O Globo, Desafios Brasileiros, p. 7
Autor: VIEIRA, Agostinho
05 de Nov de 2012

A tendência é piorar

AGOSTINHO VIEIRA
agostinho@oglobo.com.br
COLUNISTA DO GLOBO

Mais de 80% de todas as emissões de gases de efeito estufa (GEE) no mundo são provenientes do setor de energia. Portanto, não dá para falar sobre economia de baixo carbono, economia verde, sustentabilidade ou que nome se queira dar a isso, sem discutir a matriz energética mundial. E o cenário não é nada animador. Apenas 13% da energia são gerados a partir de fontes renováveis, como a hidráulica, a eólica e a de biomassa. A polêmica energia nuclear tem 6%, e todo o resto fica com os sujos, porém eficientes, combustíveis fósseis: carvão, petróleo e gás natural.
O problema é que a divisão dessa pizza não deve mudar muito nos próximos 30 ou 40 anos. Durante algum tempo se discutiu o risco de que as reservas de petróleo e gás pudessem acabar num futuro próximo. Aos poucos, o tema desapareceu. Na verdade, nos últimos 30 anos, as reservas provadas dos dois produtos cresceram, em média, 2,5% a cada ano. Hoje, estima-se que teremos petróleo por, no mínimo, mais 50 anos. Gás natural para 60 anos e carvão para 120 anos.
Isso sem falar nas fontes não convencionais, como as areias betuminosas do Canadá, o gás de xisto dos Estados Unidos e o pré-sal do Brasil. Todos com impactos ambientais ainda não claramente detalhados. Ou seja, não será por falta de oferta ou por problemas graves de preço que os combustíveis fósseis deixarão de dominar o mercado. Além disso, os eventuais problemas geopolíticos com países do Oriente Médio ou com a própria Venezuela passam a ter uma importância relativa.
Já o Brasil ocupa uma posição privilegiada nesse contexto. Aqui, 45% da nossa matriz energética são limpos. Se falarmos apenas em geração de energia elétrica, esse índice chega perto dos 90%, com mais de 80% de hidroeletricidade. Mas isso não nos garante um futuro azul, ou verde. Muito pelo contrário. Dependemos das hidrelétricas e do álcool, e ambos enfrentam problemas tanto a curto como a médio prazo.

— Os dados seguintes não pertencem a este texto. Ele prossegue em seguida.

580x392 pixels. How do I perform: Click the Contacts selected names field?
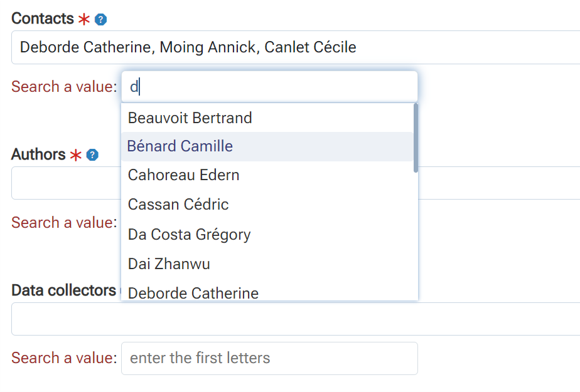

Mais da metade do potencial hidrelétrico que nos resta encontra-se na Amazônia, onde fica cada vez mais difícil construir qualquer coisa. As restrições ambientais, que ganharam força nos últimos 20 anos, são fundamentais para preservar a nossa biodiversidade. No entanto, por ironia, o radicalismo nessa batalha deve fazer com que a nossa matriz fique cada vez mais suja. Dados do governo indicam que, hoje, as emissões do setor de energia já são maiores que as do desmatamento. São 400 milhões de toneladas de CO2 do primeiro, contra 298 milhões de toneladas do segundo.
Sem as hidrelétricas, a tendência é que cresça o número de usinas térmicas movidas a gás natural. O potencial de crescimento das eólicas também é enorme. Em quatro ou cinco anos sairemos dos mil megawatts (MW) de potência para 7 mil MW. Mas elas não garantem a mesma segurança energética das hidrelétricas e das térmicas. Há quem aposte também no bagaço de cana, que é uma ótima alternativa, mas isso depende de mais incentivos do governo e de condições melhores de mercado.

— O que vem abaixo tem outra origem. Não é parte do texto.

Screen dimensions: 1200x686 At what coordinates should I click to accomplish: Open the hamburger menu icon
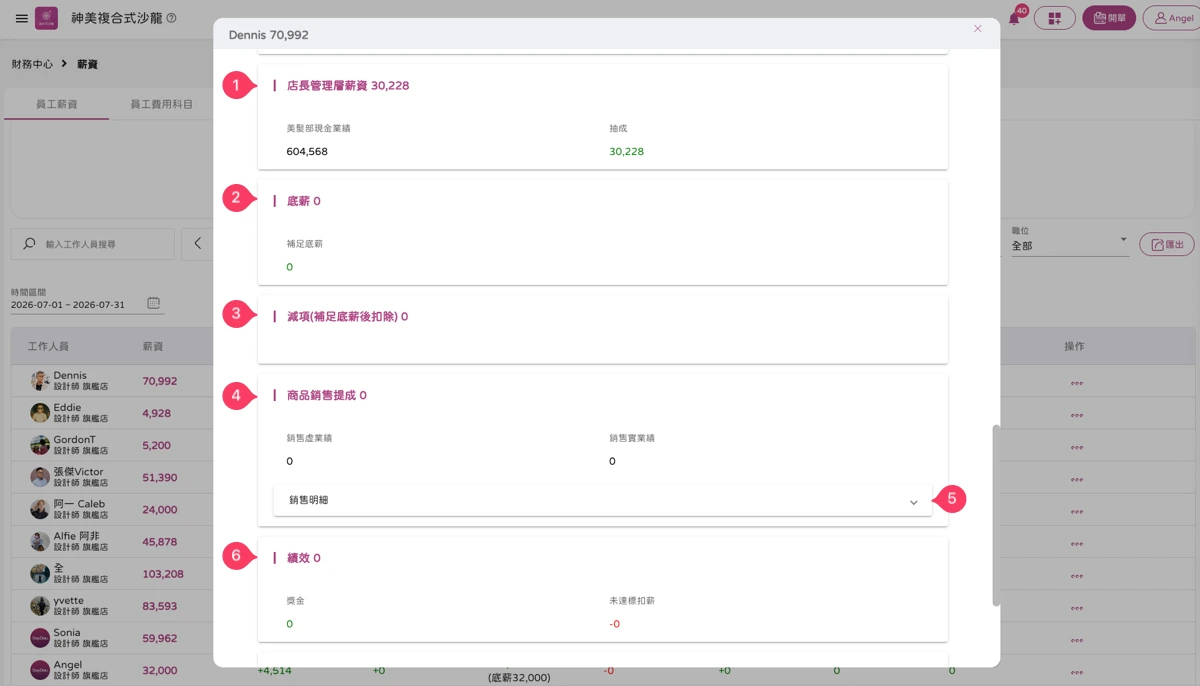(22, 18)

É o que já acontece com o álcool combustível. Há algum tempo os preços deixaram de ser competitivos nos postos de gasolina. Os produtores preferem produzir açúcar, que oferece condições bem mais interessantes. O governo não quer mexer nos preços da gasolina, para não elevar a inflação. O consumidor compra carros Flex, mas abastece com a gasolina mais barata. Enquanto isso, o país emite mais CO2.

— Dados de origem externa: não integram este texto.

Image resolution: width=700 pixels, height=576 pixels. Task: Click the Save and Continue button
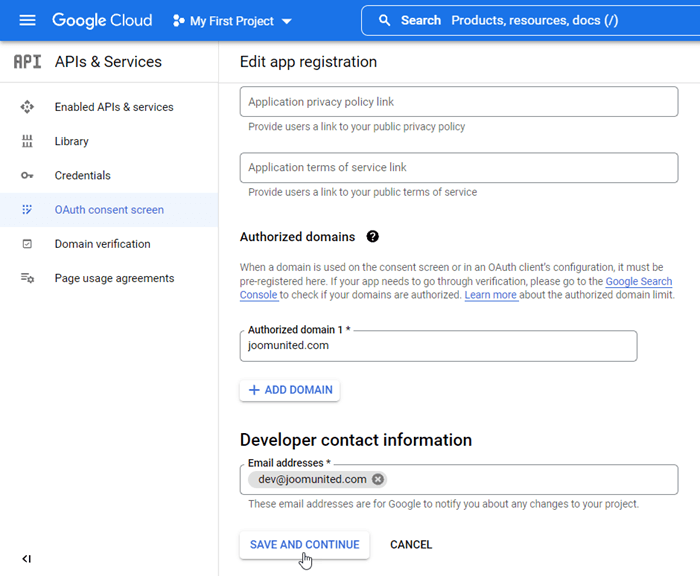pyautogui.click(x=304, y=545)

Do ponto de vista econômico, não há razão para acreditar que as emissões de gases de efeito estufa do setor de energia devam diminuir. Para que o cenário mude, é preciso que haja muita vontade política e que as apostas tecnológicas virem realidade. Ganhos de eficiência energética de 40%, desperdício 30% menor, técnicas baratas de captura e armazenamento de carbono, taxação sobre emissões de CO2 em todos os países, investimento maciço em renováveis. Tudo é possível, mas não é provável. A tendência, infelizmente, é piorar.